Opening a page runs a tiny program: translate the coordinate system, set font X, draw this text, place image Y, fill this rectangle. The instructions are featherweight; the resources they point to are what blow up the file.
Where the bloat comes from
Take any 30-megabyte PDF apart and you find some combination of four problems.
First, images stored at their original resolution. A phone camera captures 4032×3024; a scanner produces 600 DPI. The page renders at ten centimeters wide. Most of those pixels never make it to a screen or a printer.
Second, untrimmed fonts. The generator embedded all of Helvetica Neue — 2000 glyphs — for a page that uses 40 letters.
Third, lazy stream compression. Most tools run Flate at level 1 or 3 because the writer is tuned for speed.

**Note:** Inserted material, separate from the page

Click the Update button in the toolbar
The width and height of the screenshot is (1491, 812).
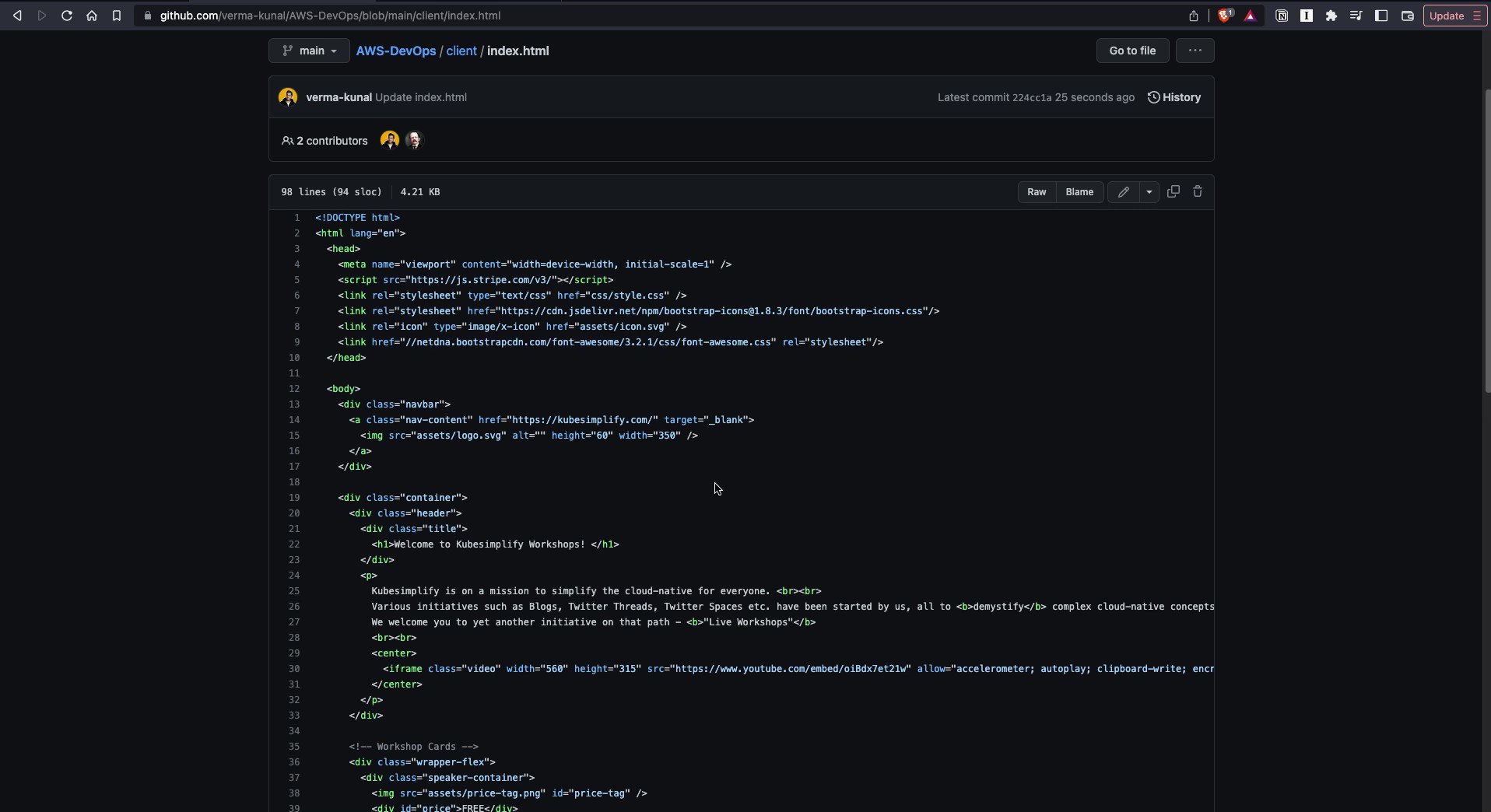pos(1447,15)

Reading at level 9 costs nothing.
Fourth, duplicates and trailing junk: the same image
embedded ten times because it appears on ten pages, stale object
versions left behind after editing, leftover XFA forms, ICC profiles,
metadata, bytes after the final %%EOF.
The ten phases of pdfcompressor
The algorithm walks the file in ten steps; the order is load-bearing.

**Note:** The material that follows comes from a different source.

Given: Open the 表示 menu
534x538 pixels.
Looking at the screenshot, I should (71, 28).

| # | Phase | What happens |
|---|---|---|
| 0 | Early deduplication | Hash streams and merge identical ones before any re-encoding mutates them |
| 1 | Images | Classify, choose codec, downsample |
| 2 | Standard font replacement | Drop embedded Helvetica/Times — readers ship them |
| 3 | Font subsetting | Strip glyphs that never appear in the document |
| 4 | Font deduplication | Especially after CFF conversion exposes identical font programs |
| 5 | Stream recompression | Flate at maximum level |
| 6 | Orphan removal | Objects nothing references |
| 7 | Object streams | Pack many small objects into one compressed block |
| 8 | Content stream | Light cleanup of drawing commands |
| 9 | Stripping | Remove metadata, XFA, ICC, dead annotations |
Reduce volume first (images, fonts), then collapse duplicates, then discard what nothing needs. Reverse the order and you lose savings: strip metadata before converting fonts to CFF and the dedup pass that follows finds nothing to merge, because the matchable copies got deleted in the wrong order.

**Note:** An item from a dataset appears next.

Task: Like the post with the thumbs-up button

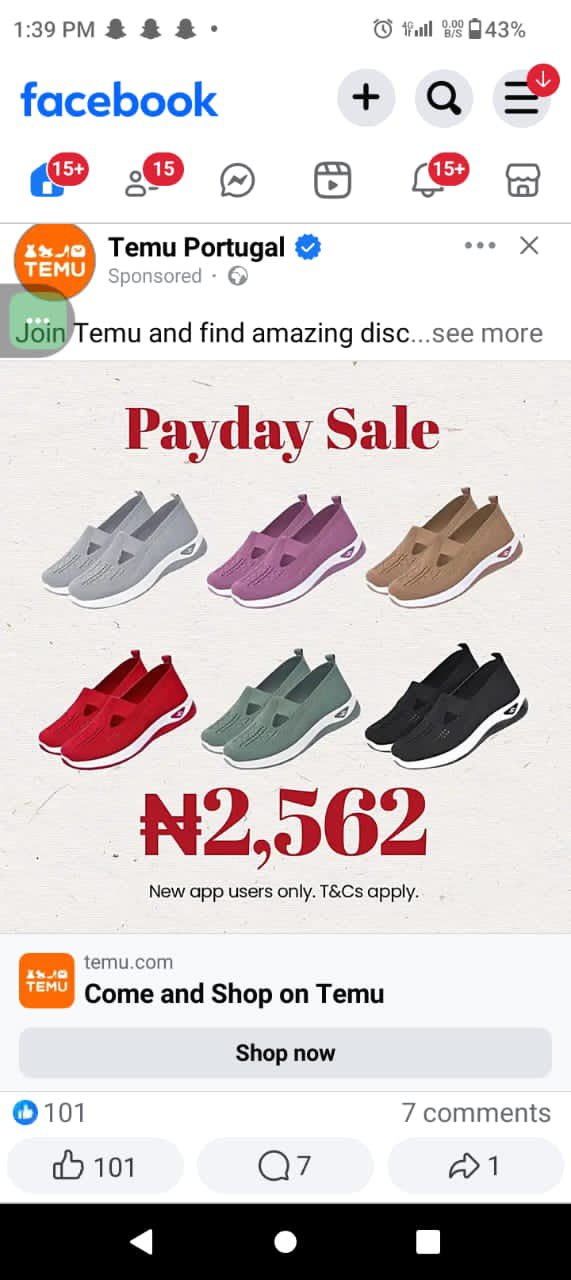Action: click(95, 1166)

Each line above hides a decision tree. “Recompress images” means deciding whether the stream is a real photograph or a 1-bit stencil mask, what to do with a separation channel destined for a printing press (leave it), what the image’s effective on-page DPI actually is, and whether fine detail justifies bumping JPEG quality from 75 to 85.
On a dataset of 7.9 million PDFs, the algorithm produces output at roughly 41% of input size, with fewer than 0.01% of files showing visible damage and an average SSIM of 0.9996.